Now, instead of listening to albums, people are making playlists on Winamp and shuffling them up in quasi-DJ fashion. Wong's typical Winamp playlist includes the likes of ATB, Paul Oakenfold, and William Orbit, all electronic trance artists.

"I associate trance with going to raves all the time," Wong said. "It reminds me of being happy. On the other hand, alternative is telling you the world is horrible and depressing, which was cool when I was going through my teenage angst years. In retrospect, I have nothing to be depressed about."

Before the 1960s, college meant graduating to a higher musical taste, whether it was jazz or classical. Now, those hierarchies of taste have collapsed in favor of a new system, which musicologist Leonard Meyer called fluctuating stasis.

"In fluctuating stasis, there is no mainstream style, no progress, just a circulation of different styles, none of which is better or more central," said musicology professor Robert Fink.

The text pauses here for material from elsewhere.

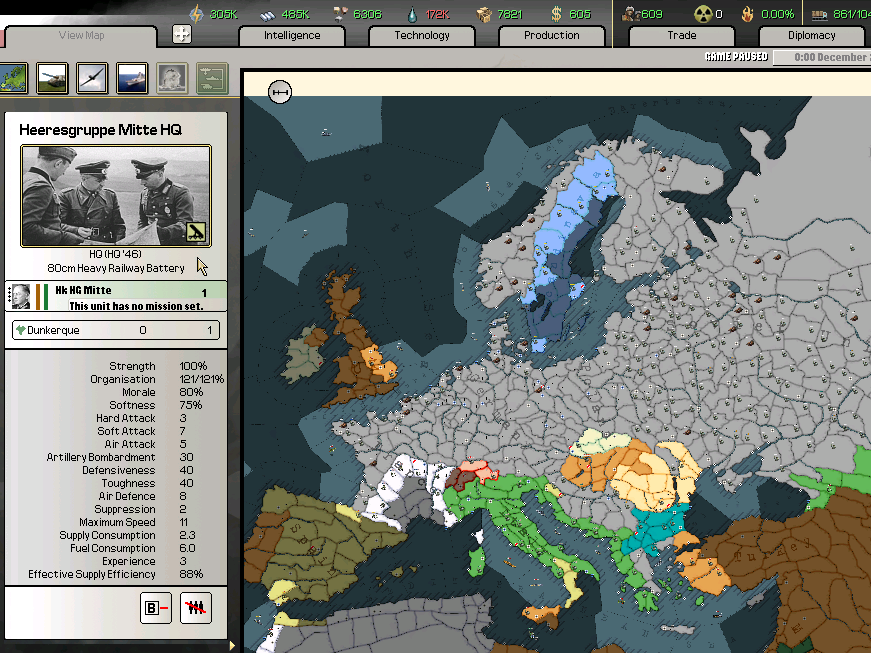Click the air units plane icon

coord(92,78)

This fragmentation makes it easy for various styles to come in and out of popularity very quickly. The Latin music explosion, symbolized by Ricky Martin's shaking bon-bon, and the success of the "O Brother, Where Art Thou?" roots soundtrack, winner of the Best Album Grammy, both came and went, but did not revolutionize music the way the Beatles or Elvis did. In fact, it may be that the current music world is living under the Elvis/Beatles paradigm, where, like in the film world where every movie after "Star Wars" had to be a blockbuster, *NSYNC does its best to be marketed as a Beatles-esque boy band.

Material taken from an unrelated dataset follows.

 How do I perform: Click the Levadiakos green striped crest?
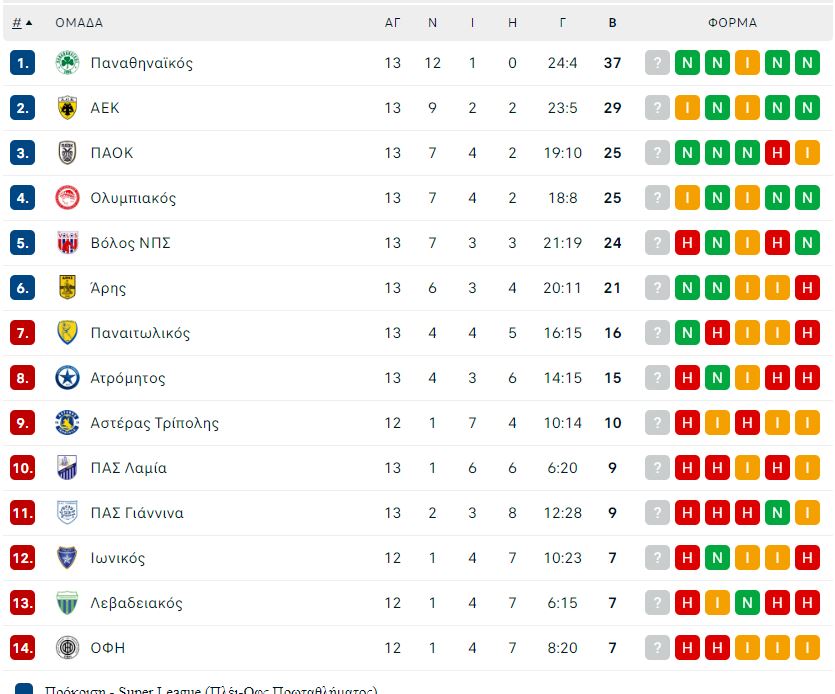pyautogui.click(x=67, y=603)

"There's much more sense now that everything from the Beatles on up is part of the present and doesn't signify the past. When I researched heavy metal in the '80s, you'd have the kids listening to White Snake and the parents listening to Led Zeppelin, but it was really the same stuff," Walser said.

Walser believes that this is because parents and kids are living in the same musical paradigm, where Eminem is to today's generation what Elvis was to its parents', providing a similar attraction and hipness quotient. Just as the 1950s and '60s were dominated by rock 'n' roll, the 1990s to the present may be seen years from now as the dominance of hip-hop, in everything from record sales to clothing designs and even rap rock. Record companies exploited the trend by signing "bling bling" artists, and Hollywood also signed on for a new generation of blaxsploitation films ("Shaft," "Undercover Brother," "Friday") featuring soundtracks of chic artists.

With the creation of mass culture through MTV's Total Request Live and narrow, repetitive radio airplay, the Internet has provided a respite from homogeneous styles. In fact, fragmentation, or its sister trend "diversity," has been a way for college students to rebel.

"The belief that record companies should have a power over how music is disseminated and consumed collapsed. There's a gleeful desire to steal as much of their authority as you can. A college student invented Napster and college students brought it into power. It was a revolt of the students against homogenized mass culture," Fink said.

Now the many different subcultures of music can thrive equally without any all-encompassing musical hero. It's possible that no supposedly-inevitable unifying icon will emerge from this fluctuating period of stasis.

"If you get into a targeted group and stay within that, each group could have a transformative star and not have one that transforms all of them at once," said ethnomusicology professor Anthony Seeger.

With new technologies and a new college degree, music can be more about connections than ever. Universalizing rap, which doesn't usually involve traditional singing or acoustic instruments, may be Eminem's way of helping society understand why rap can't simply be segregated away from mainstream culture.

So too, after the UCLA experience is over, hopefully musical exploration will become a life-long journey of self-discovery into that strange place known as the real world, where music of all shapes and sizes continues to impact our generation with its myriad possibilities.